Kennedy gradually started to buckle down. As letters poured in from college recruiters from around the country (Michigan State, Penn State, North Carolina State, Pittsburgh and Boston College all vied for his services along with Syracuse) Kennedy realized football could help him get an education and provide a better life for D.J.
Thing is, his immense success had blinded him to that. By his junior year, it was too late. Kennedy didn't qualify academically to play NCAA football.
"If he had," Jones said, "he could have played anywhere in the country."
After his final high school game (a Thanksgiving day game against rival Westfield High) Kennedy enrolled at Nassau Community College in Garden City. At first, Kennedy slacked on his school work. But with his mind on D.J., who lived back in Plainfield with Kennedy's parents, Evelyn and Willie, Kennedy quickly matured.
"I was thinking about my son," Kennedy said. "I wanted my son to get a better life."
With that, he gave himself a better life, too. His grades rose. He desperately wanted to earn his way into Syracuse, whose coaches kept in touch with him while he played at NCC.

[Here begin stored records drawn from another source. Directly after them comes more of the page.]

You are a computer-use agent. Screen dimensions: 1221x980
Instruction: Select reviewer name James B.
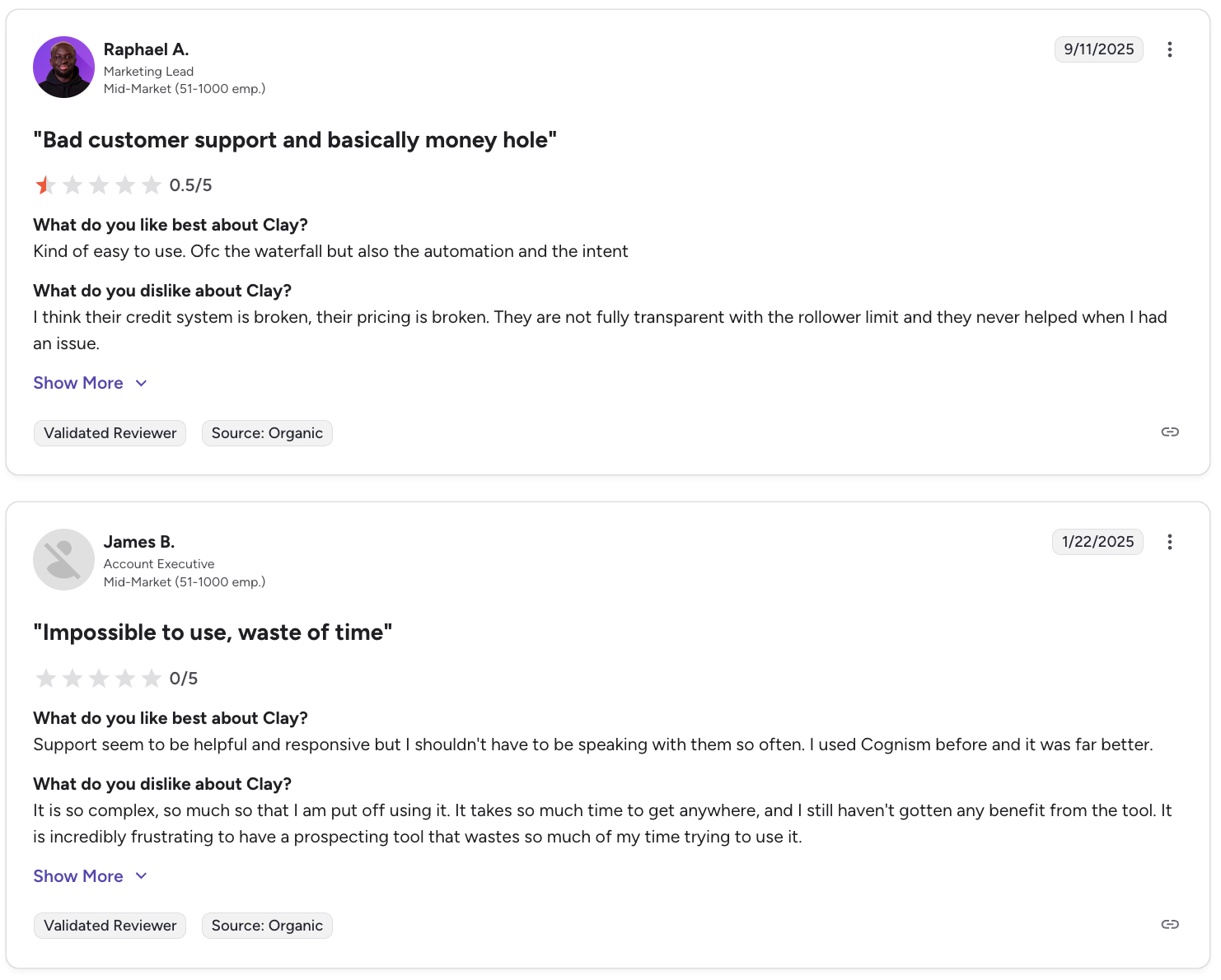(x=138, y=542)
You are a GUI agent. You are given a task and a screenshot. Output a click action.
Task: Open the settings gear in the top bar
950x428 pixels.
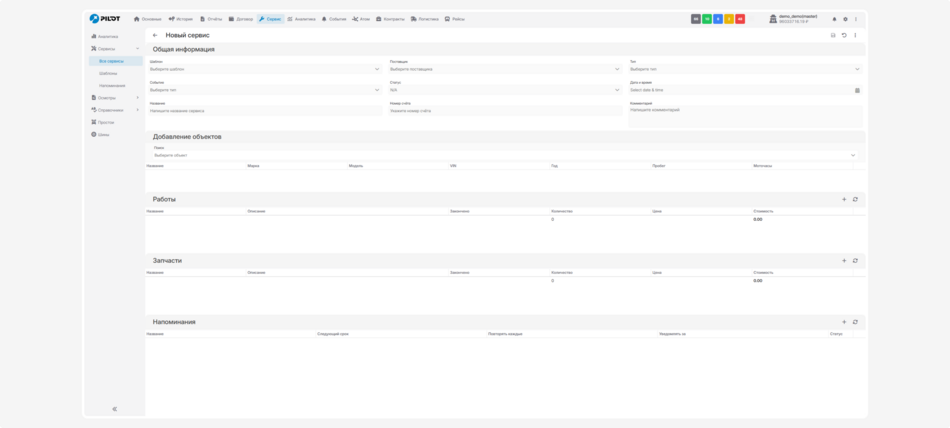pyautogui.click(x=845, y=19)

His talent remained, of course. In 2001, Kennedy finished second among all junior college non-kickers with 126 points.
Still, he focused more on baseball, since the Indians had told him they would draft Kennedy after he played a season at Nassau. But a deep, left-thigh bruise that he suffered playing football forced him to sit out a year. During the hiatus from baseball, Kennedy said he lost his passion for the sport and decided to focus solely on football.

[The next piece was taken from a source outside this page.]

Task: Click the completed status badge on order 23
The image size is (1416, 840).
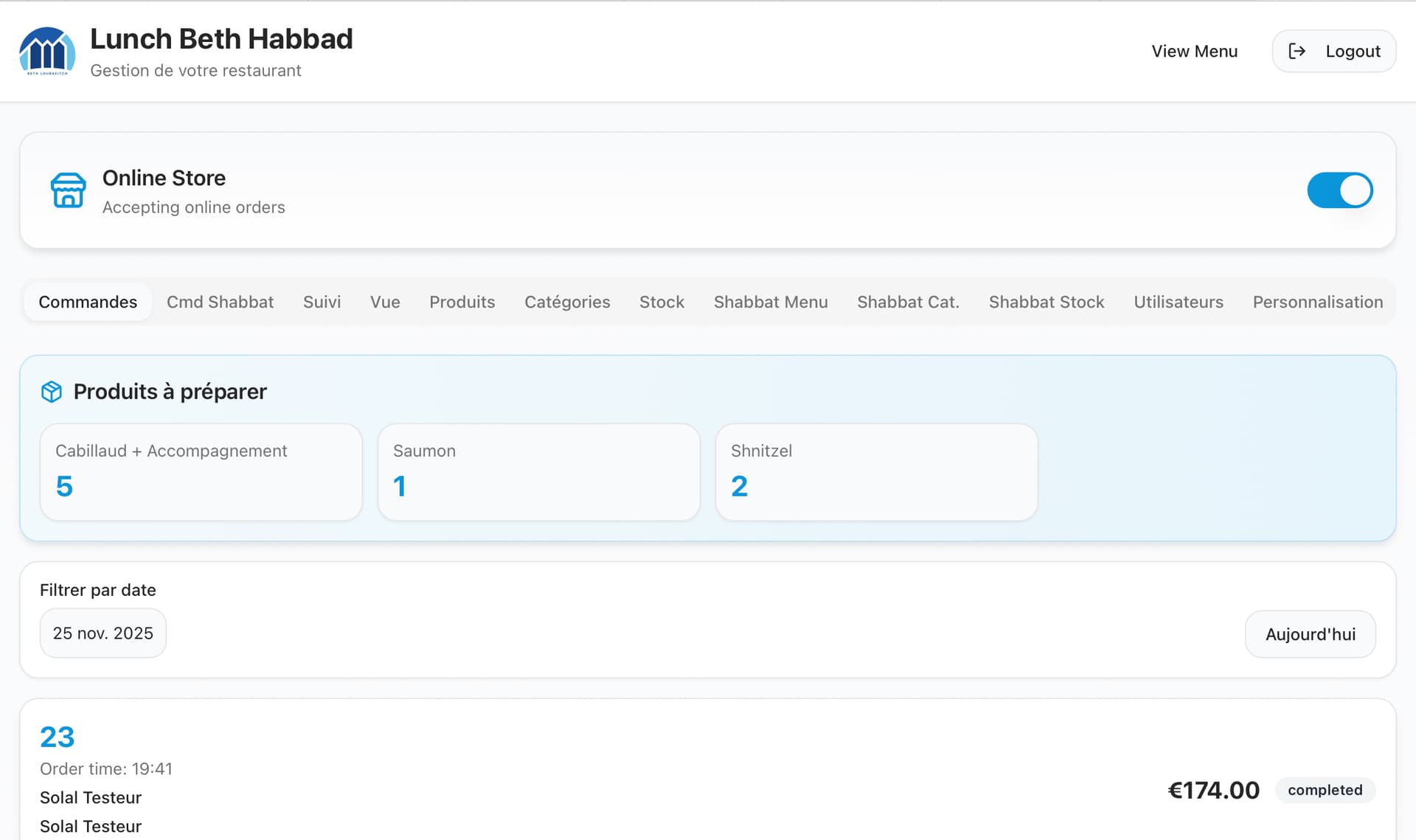Action: coord(1325,790)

After all he had been through, Kennedy's maturity grew and he was determined to pursue his goals.
"If he stood in the rain, he wouldn't get wet," Jones said. "The water would hit him and run off. That's how thick his skin is."
That newfound maturity helped Kennedy adjust to Syracuse. When he arrived at SU last year, a logjam of R.J. Anderson, Perry Patterson and Troy Nunes at quarterback meant he would be switched to fullback. At the beginning of spring practice this offseason, coaches transformed him to a safety.
After Nunes graduated and Patterson tore his anterior cruciate ligament during spring practice, Kennedy went back to quarterback. That's what he played in the spring game, and he put on a show running the option.
But when Patterson healed quicker than expected, coaches moved Kennedy back to fullback.
"At this level, not too many kids can do that stuff," Syracuse linebacker and captain Rich Scanlon said. "He's a rare bird."
Though versatile, Kennedy has specialized this season in SU's "hambone" formation, a short-yardage configuration in which two fullbacks line up in front of tailback Walter Reyes. Whether slamming holes (Reyes scored two touchdowns of over 30 yards on the play against Toledo) or running the ball (Kennedy scored his first career touchdown out of the "hambone" formation against Louisville) Kennedy has been doing his job well.
"He blocks hard," SU fullback Greg Hanoian said. "It's a natural position for him. Nobody's here that's like that. They're tough to find."
But wherever Kennedy plays, he's one of SU's hardest hitters. Teammates joke that his head is made of cement because of his vicious special teams tackles.
High praise for a player who avoids long weight-room sessions.
See, Kennedy's too busy focusing on classes. He's found a way to balance his God-given talent with the rest of life. He's on track to graduate this spring. He remains close with Bealler, D.J.'s mother, and is engaged to Crystal Henry, an aspiring lawyer set to graduate from St. John's.
He spends weekends of home games with D.J., who comes from Plainfield with Kennedy's parents to visit Kennedy. Already a first-grader, D.J. reads so well he earns gift certificates to eat at places like Old Country Buffet and Subway. Kennedy said. D.J. also plays flag football, but maybe he's watching Dad too much- sometimes, he tackles opposing ball carriers.
"I was like, 'You gotta wait' " Kennedy said. "He'll be playing tackle next year."
Kennedy's wait is over. He's harnessed his talent, controlled his emotions and found, at last, his true blessing.